One would assume therefore that in the spirit of fairness and equine equality that I too should be allowed to be a tad more on the curvier end of the spectrum, have any slight blemishes on my soundness over-looked and for my general cardio fitness to be allowed to slip below that of an Olympic athlete. Fair is after all fair.

One should not apparently assume. It merely makes an ass of you and me.

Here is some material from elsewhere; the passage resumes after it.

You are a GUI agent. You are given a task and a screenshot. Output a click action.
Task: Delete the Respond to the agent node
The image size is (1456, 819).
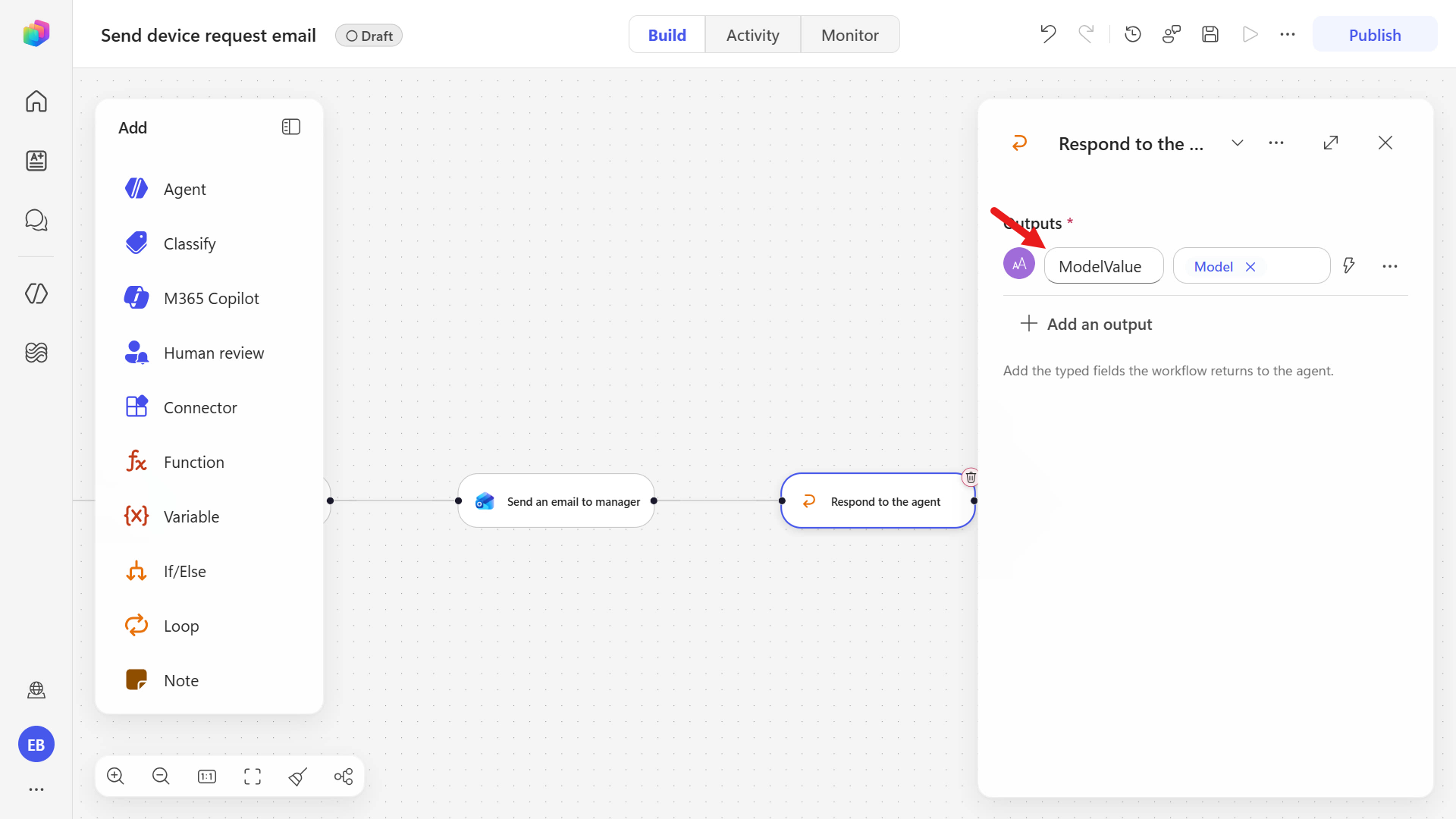971,477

One little limp — that’s all I gave on Friday. One little limp in recognition that I had only days before taken a Fall Guy inspired stunt fall in the school and executed a roll so impressive that that Tom Cruise is thinking of using in the next Mission Impossible movie (working title: Mission Impossible 10 — making mother reasonable). I weigh 0.75T people — I am not a bantam weight mini-mother doing rolly pollies. When I take a dive, it makes muscles twinge a tad. Just a tad mind. o, heaven forbid I limped. I didn’t roll around the floor like a hysterical football player trying to forge a new career in Hollywood. I didn’t go all sensationalist like the Daily Fail and blow a non-story into a 10-page special. I didn’t cry like Halle Berry doing an Oscar acceptance speech (because good lord that was a LOT of snot). No. I quietly and manfully winced.

Which in turn sent mother into a tailspin of Tasmanian devil like proportions. Seriously, if over-reacting was a sport, mother would be in every hall of fame known to man. You’d honestly think my leg had fallen off. The vet was nearly called for heavy sedation and that was just for mother…

Now admittedly I didn’t perhaps help my cause when having been given the weekend off (as reluctantly as a TOWIE member giving up their phone for an hour), given a couple of bute and told to relax, I made the fatal mistake, not even 24 hours later, of piaffing down the field line like Michael Flatley after a triple espresso; all high knees, big hair and Irish attitude. As Dolly and I practised our synchronised line dancing with the grace and ease of Farcey Bushell, an icy voice could be heard screaming “You’re supposed to be lame you lying excuse of equine incompetence! And YOU! You’re old enough to know better!” before she flounced off trailing expletives and the last traces of any decorum like an Andrex pup trailing loo roll. For the record, I didn’t think you could actually flounce in wellies, but it appears I was very wrong…

Continues below…



By Sunday, not only was I back in the school, but I was requiring thermals to protect me from the arctic waves of frostiness emanating from mother like smell waves from a skunk. Admittedly she wasn’t asking much of me, but when a very helpful human at the yard pointed out I looked magnificent and one sneeze away from a zero to gallop take off, mother’s reply was so colourful, a nearby rainbow disintegrated in the face of such competition. The fact that her back is so bad when she gets off she has to cling on to me like a limpet to Skegness pier to prevent testing out the airbag like quality of her substantial derriere, clearly doesn’t come into it. Equine inequality. That’s what it is. And I shall take a stand. Who is with me?